Another section of Volume 1 of the CSP discusses recognizing and managing tradeoffs and gives an example: "…sufficient and affordable housing for residents is fundamental to a healthy and socially sustainable community. However, building more housing to accommodate residents often requires the development of natural areas. Such tradeoffs are sometimes necessary in the short-term in order to achieve sustainability in the future."

Having 1,000 delegates in town is certainly good for the economy for those six days, and it may help with economic sustainability in the future, if those delegates return or influence others to come to Whistler.

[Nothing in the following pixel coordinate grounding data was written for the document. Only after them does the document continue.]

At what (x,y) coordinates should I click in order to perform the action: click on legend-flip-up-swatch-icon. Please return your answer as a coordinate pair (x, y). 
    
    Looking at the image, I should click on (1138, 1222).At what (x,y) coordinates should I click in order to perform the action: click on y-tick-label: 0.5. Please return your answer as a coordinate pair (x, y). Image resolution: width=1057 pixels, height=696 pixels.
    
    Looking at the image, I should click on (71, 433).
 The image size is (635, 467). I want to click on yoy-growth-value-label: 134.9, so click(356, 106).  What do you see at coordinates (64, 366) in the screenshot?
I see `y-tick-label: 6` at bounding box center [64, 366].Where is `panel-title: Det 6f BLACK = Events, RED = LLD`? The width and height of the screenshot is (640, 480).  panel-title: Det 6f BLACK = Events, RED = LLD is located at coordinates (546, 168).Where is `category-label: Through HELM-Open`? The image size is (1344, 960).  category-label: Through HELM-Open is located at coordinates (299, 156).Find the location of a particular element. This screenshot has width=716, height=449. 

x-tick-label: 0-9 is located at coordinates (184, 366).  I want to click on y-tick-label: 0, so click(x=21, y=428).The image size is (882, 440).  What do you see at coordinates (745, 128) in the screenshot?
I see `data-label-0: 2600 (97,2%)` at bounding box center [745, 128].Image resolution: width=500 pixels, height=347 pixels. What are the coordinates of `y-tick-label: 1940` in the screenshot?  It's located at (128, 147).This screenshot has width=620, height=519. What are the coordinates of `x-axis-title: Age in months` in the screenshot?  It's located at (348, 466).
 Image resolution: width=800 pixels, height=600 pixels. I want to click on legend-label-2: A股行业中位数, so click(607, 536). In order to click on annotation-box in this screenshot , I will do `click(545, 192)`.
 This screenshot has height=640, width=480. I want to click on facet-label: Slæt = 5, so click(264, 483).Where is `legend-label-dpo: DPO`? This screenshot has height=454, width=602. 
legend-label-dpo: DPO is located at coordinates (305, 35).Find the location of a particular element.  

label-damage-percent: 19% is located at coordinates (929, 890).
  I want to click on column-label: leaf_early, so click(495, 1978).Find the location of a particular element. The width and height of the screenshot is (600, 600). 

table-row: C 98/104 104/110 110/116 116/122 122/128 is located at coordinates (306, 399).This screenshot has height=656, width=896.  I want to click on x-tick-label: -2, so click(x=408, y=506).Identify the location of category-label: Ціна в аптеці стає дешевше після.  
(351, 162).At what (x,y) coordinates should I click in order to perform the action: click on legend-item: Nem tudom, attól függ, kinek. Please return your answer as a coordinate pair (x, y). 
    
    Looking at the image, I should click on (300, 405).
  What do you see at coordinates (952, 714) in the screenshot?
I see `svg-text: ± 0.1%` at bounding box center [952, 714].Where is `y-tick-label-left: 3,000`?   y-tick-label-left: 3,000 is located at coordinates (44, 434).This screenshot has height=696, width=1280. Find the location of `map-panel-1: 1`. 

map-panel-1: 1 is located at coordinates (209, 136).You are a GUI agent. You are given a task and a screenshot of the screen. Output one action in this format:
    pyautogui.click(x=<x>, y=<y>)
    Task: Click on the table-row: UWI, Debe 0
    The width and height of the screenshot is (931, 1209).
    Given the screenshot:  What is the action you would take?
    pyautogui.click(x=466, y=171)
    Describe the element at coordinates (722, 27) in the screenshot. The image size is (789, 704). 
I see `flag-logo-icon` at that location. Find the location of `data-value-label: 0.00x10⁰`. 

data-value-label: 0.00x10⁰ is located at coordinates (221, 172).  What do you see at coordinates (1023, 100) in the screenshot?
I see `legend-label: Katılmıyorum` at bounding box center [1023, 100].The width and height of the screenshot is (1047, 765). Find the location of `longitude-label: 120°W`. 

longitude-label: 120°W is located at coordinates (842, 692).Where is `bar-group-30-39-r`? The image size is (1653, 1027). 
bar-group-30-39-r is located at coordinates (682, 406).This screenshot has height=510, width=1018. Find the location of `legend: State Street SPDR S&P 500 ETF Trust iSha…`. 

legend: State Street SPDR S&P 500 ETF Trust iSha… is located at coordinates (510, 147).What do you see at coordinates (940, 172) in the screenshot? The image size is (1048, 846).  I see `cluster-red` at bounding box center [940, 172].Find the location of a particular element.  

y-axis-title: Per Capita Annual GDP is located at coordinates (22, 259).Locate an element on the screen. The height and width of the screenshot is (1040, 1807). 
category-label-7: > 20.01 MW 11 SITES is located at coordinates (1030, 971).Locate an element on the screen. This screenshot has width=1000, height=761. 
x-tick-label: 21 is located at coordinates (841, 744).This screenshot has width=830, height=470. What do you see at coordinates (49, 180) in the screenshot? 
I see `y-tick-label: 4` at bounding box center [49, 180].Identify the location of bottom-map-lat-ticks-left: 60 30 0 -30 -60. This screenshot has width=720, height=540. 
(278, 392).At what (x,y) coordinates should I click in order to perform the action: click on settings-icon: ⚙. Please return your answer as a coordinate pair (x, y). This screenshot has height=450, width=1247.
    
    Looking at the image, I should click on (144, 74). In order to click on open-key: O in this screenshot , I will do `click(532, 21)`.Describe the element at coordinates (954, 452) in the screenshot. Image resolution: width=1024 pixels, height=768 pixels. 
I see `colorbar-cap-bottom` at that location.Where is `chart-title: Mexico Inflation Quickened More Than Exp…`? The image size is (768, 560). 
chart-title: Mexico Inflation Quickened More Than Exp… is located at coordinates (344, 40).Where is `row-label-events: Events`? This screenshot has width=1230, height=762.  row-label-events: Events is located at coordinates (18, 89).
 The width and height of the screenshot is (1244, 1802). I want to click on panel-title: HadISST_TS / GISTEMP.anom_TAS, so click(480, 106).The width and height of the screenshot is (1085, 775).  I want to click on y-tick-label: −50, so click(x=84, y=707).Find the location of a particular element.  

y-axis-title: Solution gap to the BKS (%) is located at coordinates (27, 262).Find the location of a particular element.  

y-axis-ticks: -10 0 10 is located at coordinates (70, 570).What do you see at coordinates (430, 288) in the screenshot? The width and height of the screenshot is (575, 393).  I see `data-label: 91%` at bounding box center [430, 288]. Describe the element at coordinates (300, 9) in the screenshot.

But the tradeoffs are many. There is the pollution and the annoyance the machines will cause. There is also the matter of credibility.

Whistler introduced a noise bylaw specifically to prohibit jet skis on Green Lake. That bylaw is being relaxed to accommodate the Sea-Doo launch. There is also tacit recognition by Whistler that these machines are, currently at least, environmental and social pariahs. Whistler has insisted that there be no photos of the Sea-Doos on Green Lake used in marketing the product. In other words, we don’t want people to associate Sea-Doos with Whistler, but we want Bombardier’s money.

Under the Priorities and Directions sections of Volume 1 of the CSP there are other principles the Sea-Doo decision could be weighed against: Enriching Community Life, Enhancing the Resort Experience, Protecting the Environment, and Ensuring Economic Viability. But the matter comes back to the quotation at the top of this page: "…Whistlerites need a shared understanding of sustainability, and a compass to frame and guide decision-making and planning." The Sea-Doo decision – which in a relatively minor issue given the magnitude of things to come in the next few years – suggests that we are still some ways from a shared understanding of sustainability. Moreover, as a compass to frame and guide decision-making and planning the CSP is still leaves a lot of room to individual interpretation.